Item-finding records
## Begin

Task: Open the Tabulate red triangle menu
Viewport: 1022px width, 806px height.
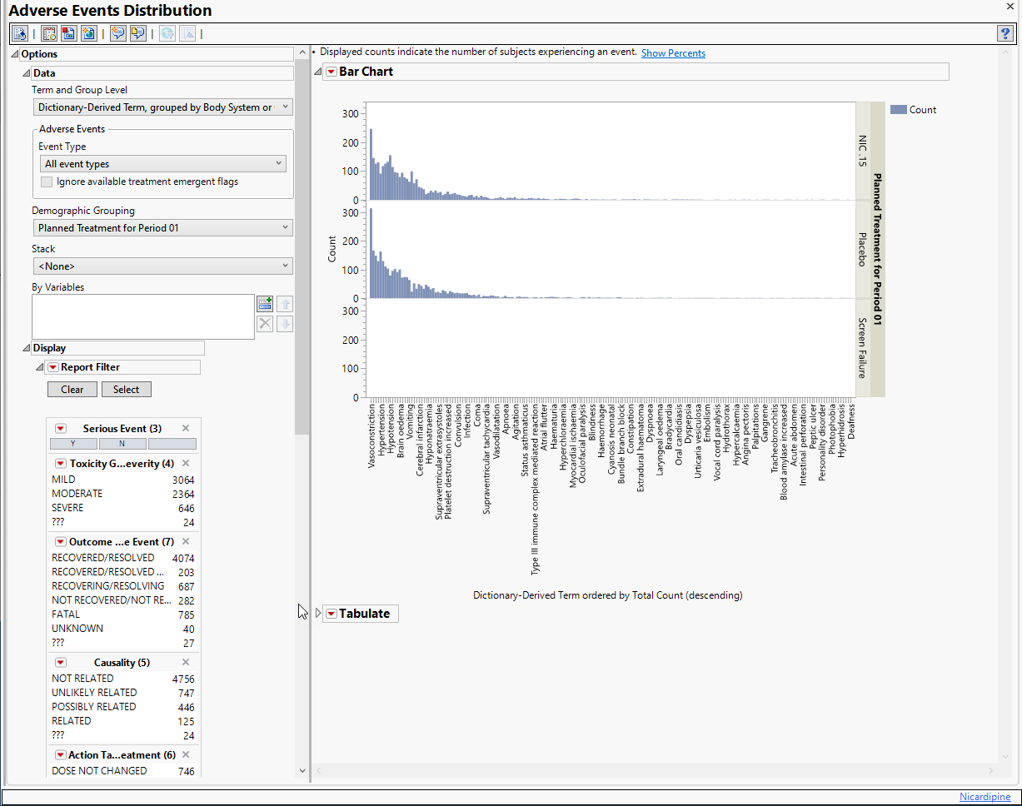Action: pos(331,614)
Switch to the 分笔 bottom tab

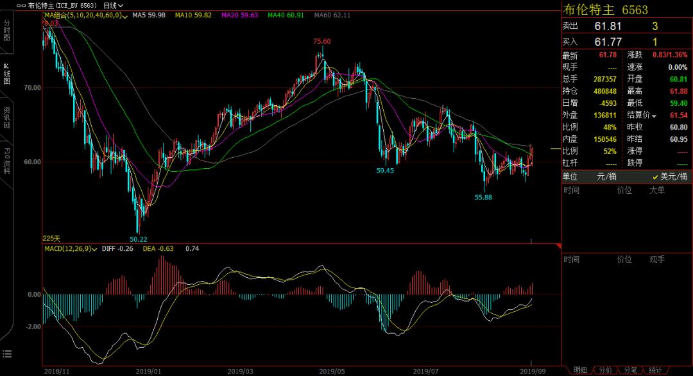(630, 370)
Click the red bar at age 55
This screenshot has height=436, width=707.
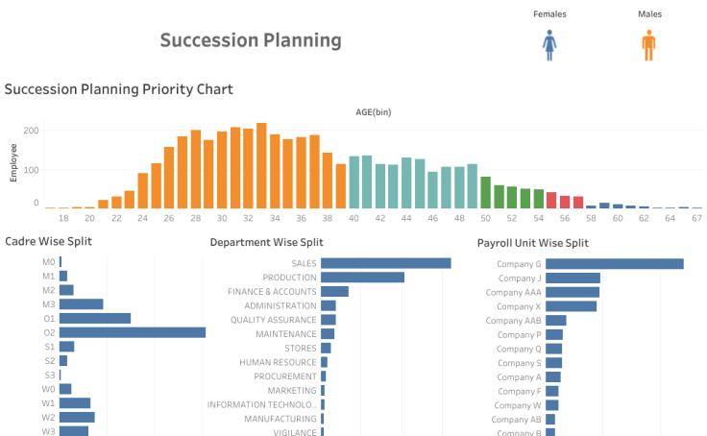pyautogui.click(x=551, y=200)
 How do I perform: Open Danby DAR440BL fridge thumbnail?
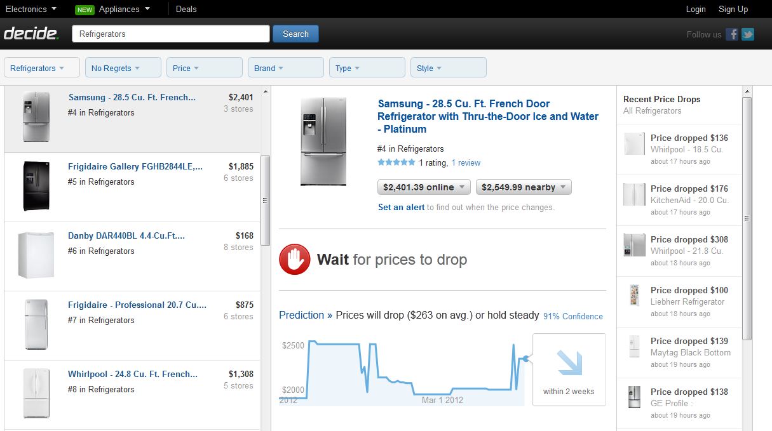click(x=31, y=255)

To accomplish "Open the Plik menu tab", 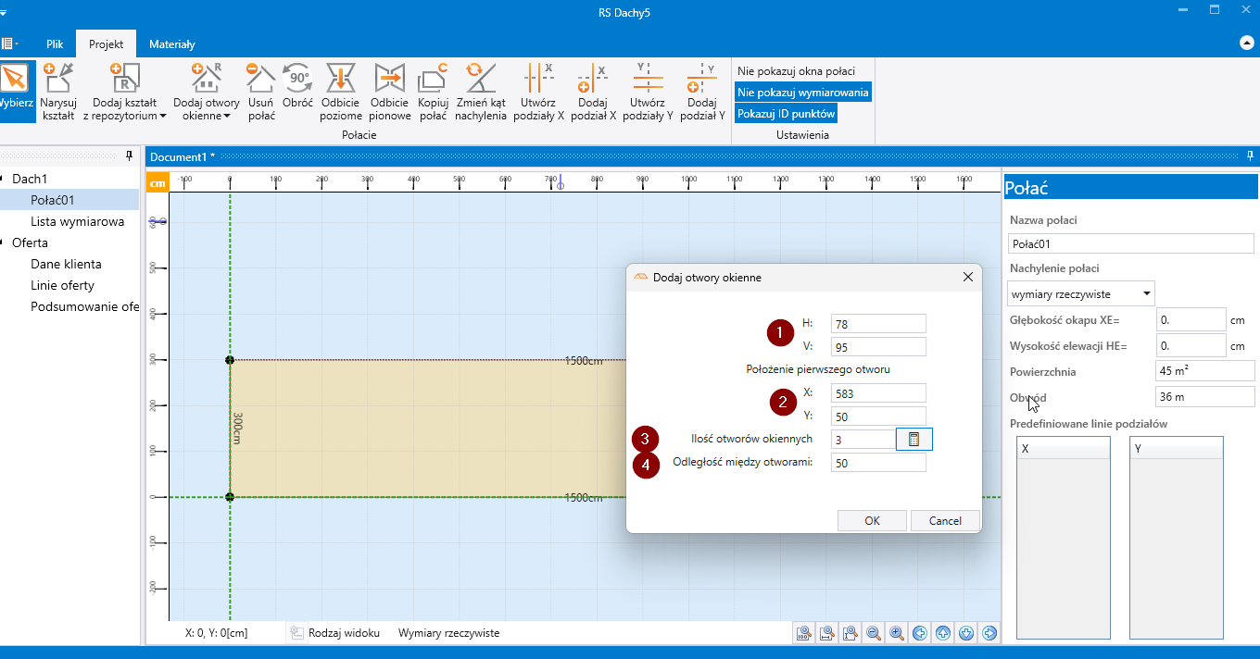I will pos(55,44).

## End

■ **What you need to do**:
Rewrite the entries from the first one through the line containing "pyautogui.click(x=551, y=200)", changing "Viewport" to "Screen" and leaving everything else as it is. Omit the pictures from your answer.

■ **Result for this task**:
Task: Open the Tabulate red triangle menu
Screen: 1022px width, 806px height.
Action: pos(331,614)
Switch to the 分笔 bottom tab

(630, 370)
Click the red bar at age 55
This screenshot has height=436, width=707.
pyautogui.click(x=551, y=200)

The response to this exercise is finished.